Apple Mac OS X 10.7 Lion Part One

The mane event?

Out to launch

The differences between running OS X Lion on a notebook and a desktop computer became increasingly evident as my testing progressed. The most telling example was LaunchPad. This is an iOS-style way of launching programs from large, hovering app icons, which is fine alternative on the MacBook Pro to launching tiny program and alias icons littered around the Finder using an imprecise trackpad.

Apple Mac OS X 10.7 Lion

Do you like LaunchPad? Good, because I have another seven screenfuls just like this one

But over on my iMac, which has acquired quite a lot of software over the past couple of years, LaunchPad simply filled my 27in display with scores of icons… in fact, eight screens of them. Another website has compared this to playing ‘Where’s Wally?’ with your programs. Me, I was shouting ‘Where the fuck?’ at my screen. Apple would have me organise all the icons into groups, like you do in iOS. I started doing that, but soon realised that it’s a waste of time.
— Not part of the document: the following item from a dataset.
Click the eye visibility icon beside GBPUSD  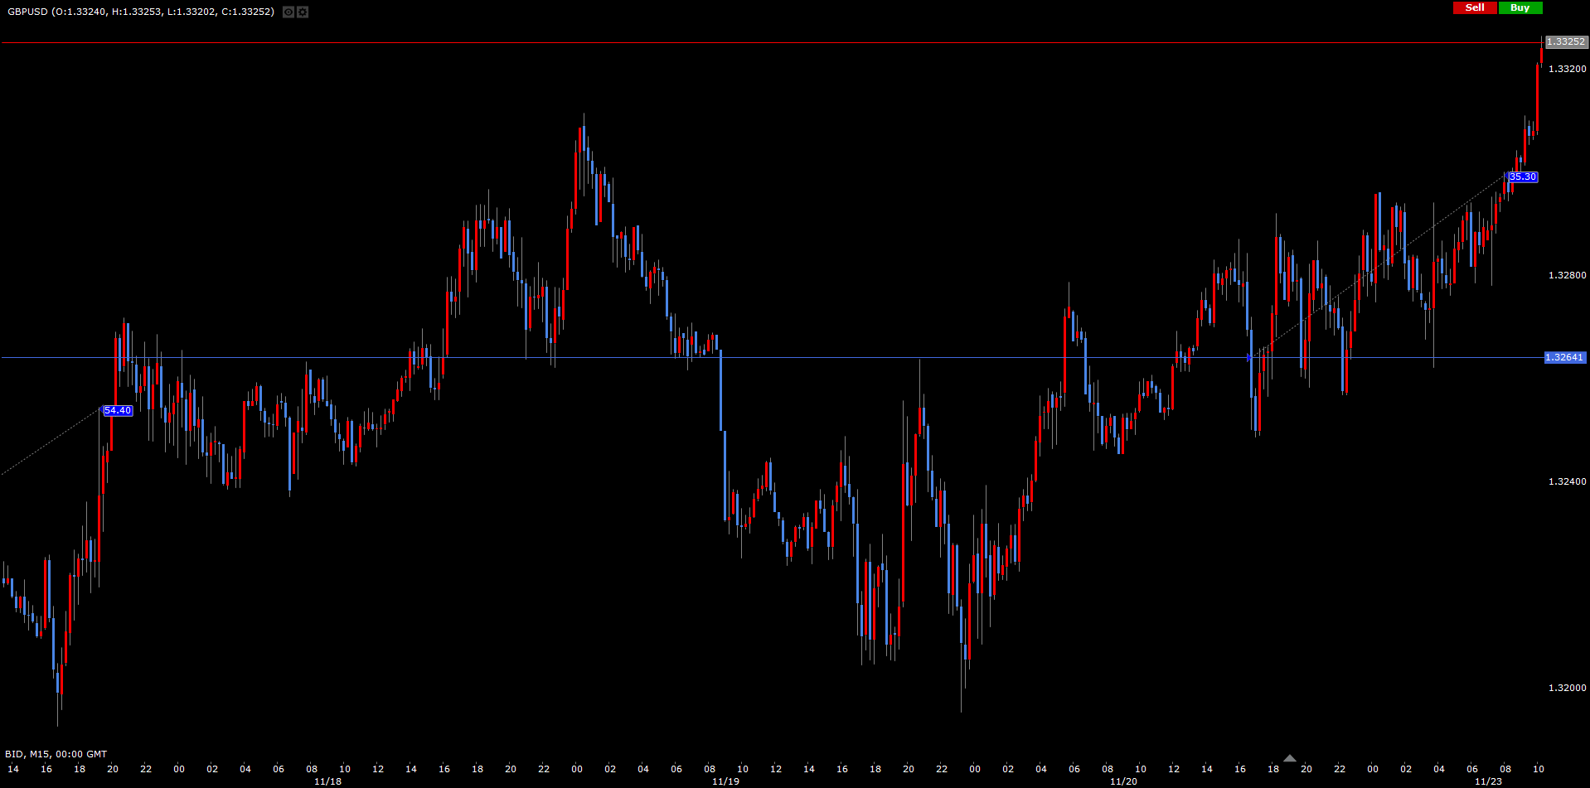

If I want to run Adobe InDesign CS5.5, I do not want to call up LaunchPad, flit back and forth between screens until I find a group called ‘Adobe Creative Suite’, click it to open it up and then hunt through the 20 or so programs in there to find InDesign, especially when I also have to distinguish between InDesign CS5, CS4 and CS3 on the same computer. It’s far quicker to use Spotlight or a proper third-party launcher app.

Apple Mac OS X 10.7 Lion

Wot not fonts? Safari’s new ‘Scouse’ edition of the BBC News website

Then I made the mistake of running Microsoft Word, after which Safari decided to turn all my fonts into hieroglyphs. Fixing this problem took a lot of nervous cache-clearing (none of my usual font utilities are officially Lion-approved yet) and several restarts before Safari began behaving again. Note, however, Firefox was unaffected.

Maybe these various problems are due to my iMac suffering from too much nerdy Terminal abuse and unmoderated software acquisition, and what I need is to install a clean copy of OS X Lion - but how?